▸ **LIST OF TASKS**
A - In the article on the supercommittee's deadlock, what position does Brian Walsh hold?
B - Carry the article on the supercommittee's deadlock further, starting right after its final sentence.

▸ **SELECTED EXCERPT**
· · · ·

By Alexander Bolton - 11/22/11 10:00 AM EST
The supercommittee’s deadlock gives leaders in both parties plenty of ammunition for the 2012 campaign.
For months, Democratic and Republican leaders said they wanted a deal, but in the end they did not push their representatives on the panel hard enough to make it happen.
The panel’s demise will be debated over the next year amid an intensifying message war on which party should be trusted to tackle the nation’s deficit and fix the ailing economy.
The supercommittee’s failure plays well into the emerging campaign themes of President Obama and the front-runners for the 2012 presidential nomination, Mitt Romney and Newt Gingrich.
Meanwhile, at a campaign appearance in New Hampshire on Monday, Romney blasted Obama for having “no involvement in the process,” which he called inexcusable.
“I would have anticipated that the president of the United States would have spend every day, and many nights, working with members of the supercommittee to try to find ways to bridge the gap,” he said.
Gingrich, meanwhile, has been one of the supercommittee’s staunchest critics.
Former Rep. Vin Weber (R-Minn.), a one-time member of the House GOP leadership and special adviser to Romney, said the supercommittee’s inaction sets up clear themes for the election.
“We’ll have a very clear-cut fight. Democrats will argue that Republicans want to slash entitlements, and we’ll talk about them wanting $1.3 trillion in tax increases. It’s [a] pretty stark contrast,” he said. “It’s not clear how that debate goes, because a lot of people want us to raise taxes on the rich thinking it will solve the problem, which it won’t.”
Senate Republicans say they will use the supercommittee debate to target vulnerable Democrats such as Sens. Jon Tester (Mont.), Ben Nelson (Neb.) and Claire McCaskill (Mo.). They will force these vulnerables to defend the Democratic proposal to raise $1.3 trillion in new taxes to reduce the deficit and pay for $450 billion in economic stimulus.
“Every Senate Democrat facing reelection next year will have to explain to voters why they supported a trillion dollars in new taxes on job creators to pay for even more failed government stimulus spending,” said Brian Walsh, communications director for the National Republican Senatorial Committee.

· · · ·

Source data
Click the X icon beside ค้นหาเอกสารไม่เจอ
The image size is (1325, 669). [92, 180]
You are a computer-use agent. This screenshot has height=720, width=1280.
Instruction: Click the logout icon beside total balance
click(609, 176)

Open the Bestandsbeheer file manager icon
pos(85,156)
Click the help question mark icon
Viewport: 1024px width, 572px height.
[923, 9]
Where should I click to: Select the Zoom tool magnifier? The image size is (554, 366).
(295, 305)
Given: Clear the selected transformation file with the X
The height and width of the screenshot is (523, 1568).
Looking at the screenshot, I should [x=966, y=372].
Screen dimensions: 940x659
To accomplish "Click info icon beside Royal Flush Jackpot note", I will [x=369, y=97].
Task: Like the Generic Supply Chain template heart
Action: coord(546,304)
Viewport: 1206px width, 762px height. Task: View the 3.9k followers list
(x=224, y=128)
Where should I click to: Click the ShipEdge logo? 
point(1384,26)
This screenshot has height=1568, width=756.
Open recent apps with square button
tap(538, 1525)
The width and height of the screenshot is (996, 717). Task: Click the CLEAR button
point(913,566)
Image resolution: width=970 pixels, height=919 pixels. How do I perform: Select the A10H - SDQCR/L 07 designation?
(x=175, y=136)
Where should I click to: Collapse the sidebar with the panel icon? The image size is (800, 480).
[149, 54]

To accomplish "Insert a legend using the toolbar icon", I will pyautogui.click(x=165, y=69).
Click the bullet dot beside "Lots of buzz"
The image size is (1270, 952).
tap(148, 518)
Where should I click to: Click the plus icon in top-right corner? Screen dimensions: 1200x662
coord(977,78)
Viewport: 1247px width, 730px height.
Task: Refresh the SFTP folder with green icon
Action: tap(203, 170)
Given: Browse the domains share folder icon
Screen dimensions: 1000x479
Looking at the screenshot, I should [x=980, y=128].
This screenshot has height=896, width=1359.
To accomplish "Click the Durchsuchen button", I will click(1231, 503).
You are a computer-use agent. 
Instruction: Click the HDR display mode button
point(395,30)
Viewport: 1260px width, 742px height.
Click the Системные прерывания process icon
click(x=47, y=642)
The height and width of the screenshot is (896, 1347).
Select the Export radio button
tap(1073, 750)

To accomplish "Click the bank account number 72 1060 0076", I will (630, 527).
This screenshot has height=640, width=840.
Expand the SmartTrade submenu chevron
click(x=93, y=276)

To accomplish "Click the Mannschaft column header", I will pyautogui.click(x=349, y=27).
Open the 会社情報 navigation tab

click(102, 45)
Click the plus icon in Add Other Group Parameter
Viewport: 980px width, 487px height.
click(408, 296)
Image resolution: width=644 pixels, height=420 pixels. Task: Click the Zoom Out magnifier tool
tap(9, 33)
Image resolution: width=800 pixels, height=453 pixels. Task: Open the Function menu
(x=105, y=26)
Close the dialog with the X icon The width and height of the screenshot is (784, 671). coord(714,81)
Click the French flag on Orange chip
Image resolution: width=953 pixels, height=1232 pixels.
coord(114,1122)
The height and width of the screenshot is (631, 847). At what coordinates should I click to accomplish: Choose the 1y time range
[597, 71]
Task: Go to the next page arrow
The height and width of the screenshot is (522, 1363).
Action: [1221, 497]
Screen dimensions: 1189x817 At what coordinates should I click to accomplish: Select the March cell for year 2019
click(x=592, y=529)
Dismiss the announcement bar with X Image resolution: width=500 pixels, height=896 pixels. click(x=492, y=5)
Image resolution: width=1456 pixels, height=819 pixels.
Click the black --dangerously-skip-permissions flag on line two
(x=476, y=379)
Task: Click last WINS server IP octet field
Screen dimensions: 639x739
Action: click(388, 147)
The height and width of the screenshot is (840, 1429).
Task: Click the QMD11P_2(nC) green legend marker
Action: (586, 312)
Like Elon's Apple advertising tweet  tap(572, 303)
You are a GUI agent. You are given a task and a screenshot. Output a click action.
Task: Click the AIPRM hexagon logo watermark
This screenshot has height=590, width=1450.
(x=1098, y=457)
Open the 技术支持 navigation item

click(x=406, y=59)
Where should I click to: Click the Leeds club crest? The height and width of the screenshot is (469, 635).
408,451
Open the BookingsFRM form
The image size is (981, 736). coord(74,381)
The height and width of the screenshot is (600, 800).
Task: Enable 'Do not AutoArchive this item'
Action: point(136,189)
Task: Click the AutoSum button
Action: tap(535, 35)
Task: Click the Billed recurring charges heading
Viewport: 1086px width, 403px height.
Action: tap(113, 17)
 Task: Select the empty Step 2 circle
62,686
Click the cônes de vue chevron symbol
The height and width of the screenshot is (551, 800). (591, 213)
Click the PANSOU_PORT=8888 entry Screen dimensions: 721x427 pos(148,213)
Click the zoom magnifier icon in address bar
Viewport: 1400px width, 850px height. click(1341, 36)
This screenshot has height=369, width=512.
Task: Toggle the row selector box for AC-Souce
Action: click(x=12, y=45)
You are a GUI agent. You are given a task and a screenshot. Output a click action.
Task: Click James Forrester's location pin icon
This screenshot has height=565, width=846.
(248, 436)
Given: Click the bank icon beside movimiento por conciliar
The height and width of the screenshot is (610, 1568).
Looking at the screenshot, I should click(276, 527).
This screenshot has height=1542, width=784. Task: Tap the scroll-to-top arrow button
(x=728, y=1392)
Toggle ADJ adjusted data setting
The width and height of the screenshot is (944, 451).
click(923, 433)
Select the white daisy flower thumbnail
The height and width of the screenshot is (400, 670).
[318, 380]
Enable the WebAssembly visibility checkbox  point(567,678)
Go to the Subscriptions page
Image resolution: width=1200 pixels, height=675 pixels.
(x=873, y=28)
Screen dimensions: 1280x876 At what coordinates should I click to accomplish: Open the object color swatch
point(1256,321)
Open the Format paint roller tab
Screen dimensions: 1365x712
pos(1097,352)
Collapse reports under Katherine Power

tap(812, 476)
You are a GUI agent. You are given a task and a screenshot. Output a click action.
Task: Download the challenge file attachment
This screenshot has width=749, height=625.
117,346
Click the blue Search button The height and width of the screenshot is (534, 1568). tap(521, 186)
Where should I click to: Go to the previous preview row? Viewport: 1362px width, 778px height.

· · · ·

▸ **SOLVED PROBLEMS**
A - He is communications director for the National Republican Senatorial Committee.

B -
Democrats will use the supercommittee’s deliberations to bolster their argument that Republicans want to slash programs that help the middle class to protect the rich from paying “their fair share.”
Sen. John Kerry (Mass.), the Democrat on the supercommittee seen as most eager to strike a deal, began to flesh out that line of attack last week: “What we’re divided on over here, I think everyone knows about it, you’re all writing about it, is whether or not the wealthiest people in the country are going to get an enormous tax cut or whether or not they’re going to be part of the solution.”
In the coming weeks, Obama and congressional Democrats will push for legislation that would extend the payroll tax holiday and unemployment insurance — issues that divide the GOP.
Democratic strategists say they are pleased they will have an unobstructed shot at Republicans on Medicare. Sen. Charles Schumer (N.Y.), the Senate Democrats’ message guru, and other strategists believe a campaign against the Medicare reforms outlined in Rep. Paul Ryan’s (R-Wis.) budget plan offers a path to victory.
If Democrats signed on to a deficit-reduction plan cutting $400 billion or $350 billion from Medicare, it would have muddled their message. Democrats offered those amounts in cuts, but linked them to at least $1 trillion in tax increases, which they knew was a nonstarter for Republicans.
Rep. Jeb Hensarling (Texas), the GOP co-chairman of the supercommittee, said he and other Republicans pushed for major structural reforms to Medicare, which Democrats rejected.
Ryan’s proposed Medicare reform would end the entitlement program as it exists and replace it with a premium support system, which liberal critics call a voucher program. The Rivlin-Domenici plan would let seniors purchase Medicare, but only through a premium support system, which would cap payments at GDP plus 1 percent.
Paul Van de Water, a senior fellow at the Center on Budget and Policy Priorities, said many seniors might not be able to afford Medicare under this plan.
Democrats say this will fit snugly into their 2012 campaign playbook.
“Republicans starting in April voted to end the Medicare guarantee, and they have not moved off that position. You saw Chairman Hensarling repeat that once again [on Sunday]. There should be absolutely no doubt in the minds of Americans and the minds of seniors that Republicans will continue to push that agenda,” said Nadeam Elshami, a spokesman for House Minority Leader Nancy Pelosi (D-Calif.).
Jim Kessler, co-founder of the Third Way, a centrist Democratic think tank, said that “both parties think no deal is a good deal for them politically.”
“If you’re a Republican presidential candidate, you do not want a major tax reform bill on the eve of an election you think you can win,” he said. “If you’re a Democrat, you’ve already re-secured the base after going after the Tea Party and the Ryan plan, and you want to keep that message clean.”
Kessler, who is part of the coalition that has lobbied for a significant deficit deal, said many centrists and independents are “dissatisfied.”